▶ DIRECTIONS:
Return every record verbatim.

[DATASET ENTRIES Boundary: Start]

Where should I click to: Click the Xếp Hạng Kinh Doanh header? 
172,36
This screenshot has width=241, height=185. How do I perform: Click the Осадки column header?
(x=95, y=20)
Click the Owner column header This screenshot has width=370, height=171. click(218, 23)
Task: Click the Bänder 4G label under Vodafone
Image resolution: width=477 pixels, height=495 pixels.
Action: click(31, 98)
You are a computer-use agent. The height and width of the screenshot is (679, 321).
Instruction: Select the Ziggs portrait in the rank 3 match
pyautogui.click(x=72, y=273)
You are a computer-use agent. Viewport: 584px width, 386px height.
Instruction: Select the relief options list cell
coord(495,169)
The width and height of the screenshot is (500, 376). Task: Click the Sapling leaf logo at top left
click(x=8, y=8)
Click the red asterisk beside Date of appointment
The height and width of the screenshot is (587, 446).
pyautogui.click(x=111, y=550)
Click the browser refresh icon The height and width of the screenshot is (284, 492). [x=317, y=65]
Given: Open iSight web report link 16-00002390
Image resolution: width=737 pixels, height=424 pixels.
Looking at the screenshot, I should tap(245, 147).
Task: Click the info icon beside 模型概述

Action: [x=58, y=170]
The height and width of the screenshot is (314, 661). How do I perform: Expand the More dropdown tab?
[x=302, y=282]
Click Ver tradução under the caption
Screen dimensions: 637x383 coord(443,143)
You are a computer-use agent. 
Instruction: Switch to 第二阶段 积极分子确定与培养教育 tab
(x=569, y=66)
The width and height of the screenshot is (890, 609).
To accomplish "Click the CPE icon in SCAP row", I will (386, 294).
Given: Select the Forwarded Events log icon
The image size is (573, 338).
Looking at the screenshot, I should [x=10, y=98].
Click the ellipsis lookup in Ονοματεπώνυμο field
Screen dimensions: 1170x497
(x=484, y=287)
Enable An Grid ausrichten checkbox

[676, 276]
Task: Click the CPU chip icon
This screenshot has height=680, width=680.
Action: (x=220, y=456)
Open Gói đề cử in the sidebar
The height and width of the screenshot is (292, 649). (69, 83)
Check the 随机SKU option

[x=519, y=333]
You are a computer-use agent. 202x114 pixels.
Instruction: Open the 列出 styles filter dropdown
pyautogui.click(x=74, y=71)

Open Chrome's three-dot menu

[DATASET ENTRIES Boundary: End]

▶ YOUR RESPONSE:
Where should I click to: Click the Xếp Hạng Kinh Doanh header? 
172,36
This screenshot has width=241, height=185. How do I perform: Click the Осадки column header?
(x=95, y=20)
Click the Owner column header This screenshot has width=370, height=171. click(218, 23)
Task: Click the Bänder 4G label under Vodafone
Image resolution: width=477 pixels, height=495 pixels.
Action: click(31, 98)
You are a computer-use agent. The height and width of the screenshot is (679, 321).
Instruction: Select the Ziggs portrait in the rank 3 match
pyautogui.click(x=72, y=273)
You are a computer-use agent. Viewport: 584px width, 386px height.
Instruction: Select the relief options list cell
coord(495,169)
The width and height of the screenshot is (500, 376). Task: Click the Sapling leaf logo at top left
click(x=8, y=8)
Click the red asterisk beside Date of appointment
The height and width of the screenshot is (587, 446).
pyautogui.click(x=111, y=550)
Click the browser refresh icon The height and width of the screenshot is (284, 492). [x=317, y=65]
Given: Open iSight web report link 16-00002390
Image resolution: width=737 pixels, height=424 pixels.
Looking at the screenshot, I should tap(245, 147).
Task: Click the info icon beside 模型概述

Action: [x=58, y=170]
The height and width of the screenshot is (314, 661). How do I perform: Expand the More dropdown tab?
[x=302, y=282]
Click Ver tradução under the caption
Screen dimensions: 637x383 coord(443,143)
You are a computer-use agent. 
Instruction: Switch to 第二阶段 积极分子确定与培养教育 tab
(x=569, y=66)
The width and height of the screenshot is (890, 609).
To accomplish "Click the CPE icon in SCAP row", I will (386, 294).
Given: Select the Forwarded Events log icon
The image size is (573, 338).
Looking at the screenshot, I should [x=10, y=98].
Click the ellipsis lookup in Ονοματεπώνυμο field
Screen dimensions: 1170x497
(x=484, y=287)
Enable An Grid ausrichten checkbox

[676, 276]
Task: Click the CPU chip icon
This screenshot has height=680, width=680.
Action: (x=220, y=456)
Open Gói đề cử in the sidebar
The height and width of the screenshot is (292, 649). (69, 83)
Check the 随机SKU option

[x=519, y=333]
You are a computer-use agent. 202x114 pixels.
Instruction: Open the 列出 styles filter dropdown
pyautogui.click(x=74, y=71)

Open Chrome's three-dot menu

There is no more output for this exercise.